Ça y est, c'est le printemps! Les arbres bourgeonnent, les parterres fleurissent et les bons albums poussent en grand nombre. En effet, si le début de l'année a été quelque peu timide (avec néanmoins quelques bonnes surprises, en témoigne nos chroniques précédentes), le mois d'avril amorce le retour de très grands jours... et quelque chose me dit que ce n'est pas prêt de s'arrêter. Malheureusement qui dit grands jours dit choix difficile, tant les coups de coeur ont pu être multiples. Cependant le choix s'est ce mois-ci encore une fois imposé de lui-même et c'est au tour de Grouper (alias Liz Harris, guitariste, chanteuse, songwriter américaine) de rencontrer ma plume (en imaginant que j'écrive avec une plume et non un clavier, pour exacerber mon romantisme enfoui, révélé par l'écoute de cet album). Je vous l'accorde, rien de très printanier dans cette nouvelle, rien de très jovial et sautillant... probablement le symbole de mon esprit contradictoire et masochiste.
On avait plus entendu Grouper sur long format depuis la sortie de Dragging a Dead Deer Up a Hill en 2008 (quelques splits et singles ayant quand même vu le jour entre temps...). Il aura donc fallu trois ans à la jolie brune (Liz, si tu me lis...) pour donner suite à son chef d'oeuvre. Comme souciante de se rattraper cette année, celle-ci ne sort pas un mais deux albums, Alien Observer et Dream Loss, réunis sous le nom de A I A. Ne me croyez pas indécis ou tricheur, il serait tout impensable (voire indécent) de dissocier ces deux albums tant ils sont complémentaires.
Musicalement, rien n'a changé, Grouper pratique toujours la même folk lo-fi aérienne croisée au drone, au shoegaze et à l'ambient (ou serait-ce l'inverse?) reconnaissable entre mille. Branchée à un rack d'effets dans lequel les reverbs doivent se sentir au chaud, Liz Harris expose au monde la beauté de sphères célestes, construites à partir de boucles de guitare, parfois de piano, et de chant. Grouper transpose chaque note; chaque ligne mélodique, en textures plus vaporeuses, en une nébuleuse de sons propice aux errances solitaires. Jamais les vertus oniriques de la musique n'auront été aussi bien représentées (du moins depuis Cocteau Twins et Dead Can Dance...). L'artiste nous plonge dans un voyage de quatre-vingt minutes (deux fois quarante), vers des contrées demeurées inconnues.
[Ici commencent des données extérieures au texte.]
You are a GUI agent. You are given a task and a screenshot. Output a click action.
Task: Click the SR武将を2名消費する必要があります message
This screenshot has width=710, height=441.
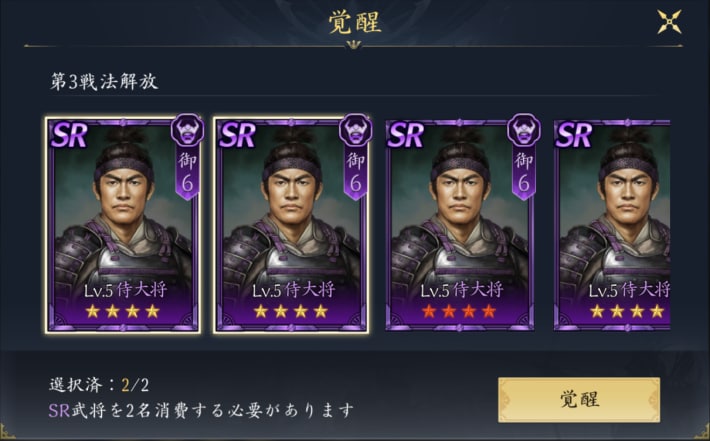click(x=201, y=410)
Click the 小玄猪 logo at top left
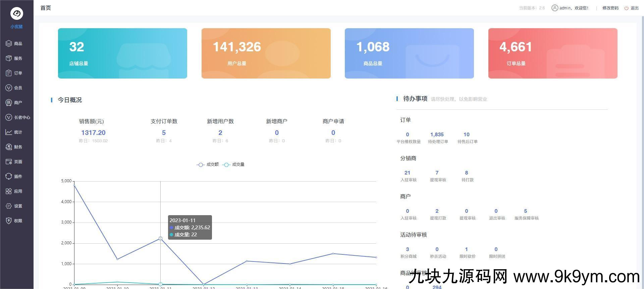This screenshot has width=644, height=289. [16, 14]
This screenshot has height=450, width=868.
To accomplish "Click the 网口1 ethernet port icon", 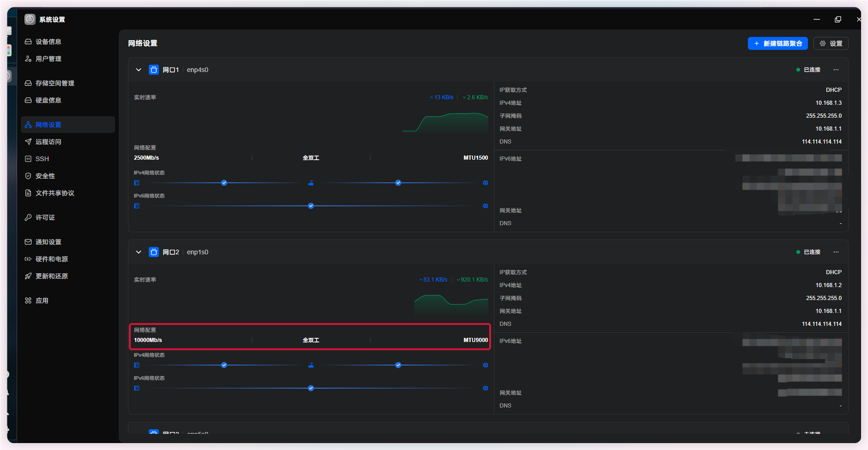I will 154,70.
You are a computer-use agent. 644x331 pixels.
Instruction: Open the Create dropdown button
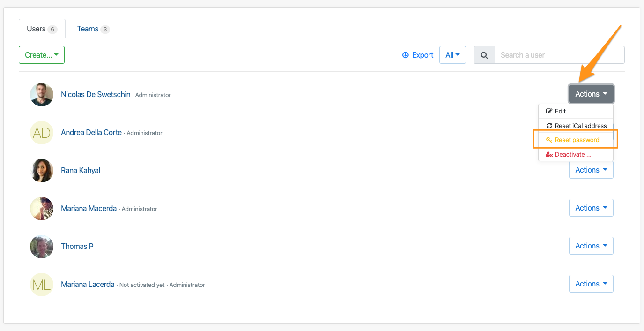(42, 55)
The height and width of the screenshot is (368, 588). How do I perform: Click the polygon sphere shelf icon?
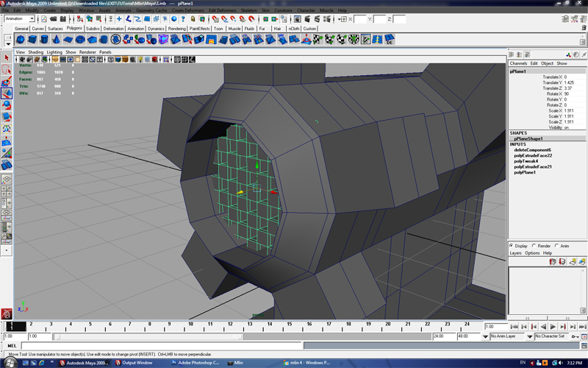(21, 40)
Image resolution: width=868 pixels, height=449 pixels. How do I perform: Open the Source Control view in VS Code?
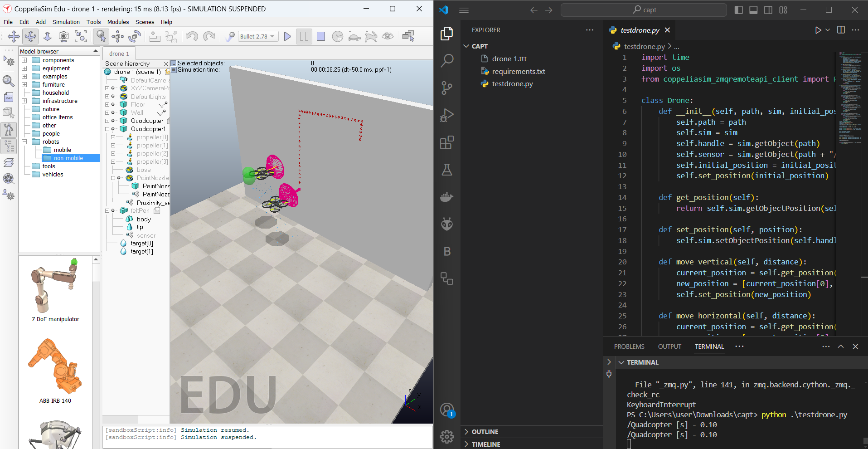(447, 88)
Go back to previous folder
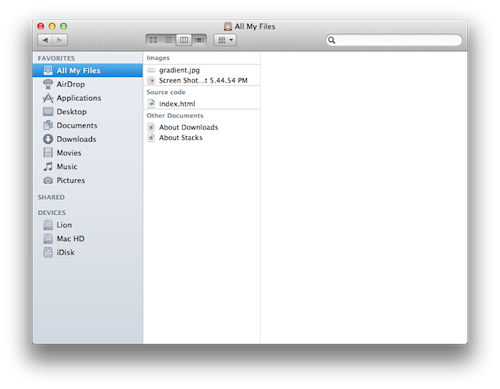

Les motifs se dessinent au fur et à mesure que notre esprit flotte. Malgré la durée, l'écoute échappe à tout contrôle du temps et l'on en ressort reposé, calme, souriant...
Ne vous demandez pas où vous êtes allés... ce n'est pas la lune, ce n'est pas l'espace... c'est au delà. La musicienne elle-même ne semble pas le savoir, elle ne fait que transcender sa propre originalité, cet océan de son (pour reprendre l'expression si chère à l'auteur et musicien David Toop) duquel s'échappe nombre d'histoires, nombre de peintures... et ajouter à sa discographie un imposant chef d'oeuvre de plus.
Espérons tout de même que la belle ne nous laissera pas trop longtemps sans nouvelles après cette sortie mais plutôt qu'elle se montrera généreuse en futures petites perles auditives (et addictives).
Riton
A I A en trois mots : reposant, spatial, onirique
En écoute intégrale ici : http://www.deezer.com/fr/#music/grouper
Si vous aimez cet album, vous aimerez peut-être :
- Dragging a Dead Deer Up a Hill, GROUPER, Type, 2008 : ce troisième album de Grouper constituait son ultime chef d'oeuvre avant que le nouveau débarque. En un mot : magnifique!
- The Magic Place, JULIANNA BARWICK, Asthmatic Kitty Records, 2011 : répétitif, mystique, planant... Si le résultat final ne m'avait pas particulièrement emballé à la première écoute, l'originalité de ce premier album est indéniable : une chanteuse, des effets et c'est tout...
- Victorialand, COCTEAU TWINS, 4AD, 1986 : un des meilleurs albums des pionniers de la dream pop... envoûtant, grandiose... on regrette encore aujourd'hui le voix si particulière de Liz Frazer et le talent de composition de Robin Guthrie.
- Wind's Poem, MOUNT EERIE, 2008 : les montagnes, la neige, le vent soufflant dans les sapins... voici le programme de cet énième excellent album signé Phil Elverum (The Microphones), un album immersif, froid, sensible, duquel se dégage l'atmosphère si désolée des paysages nordiques desquels s'inspire l'artiste.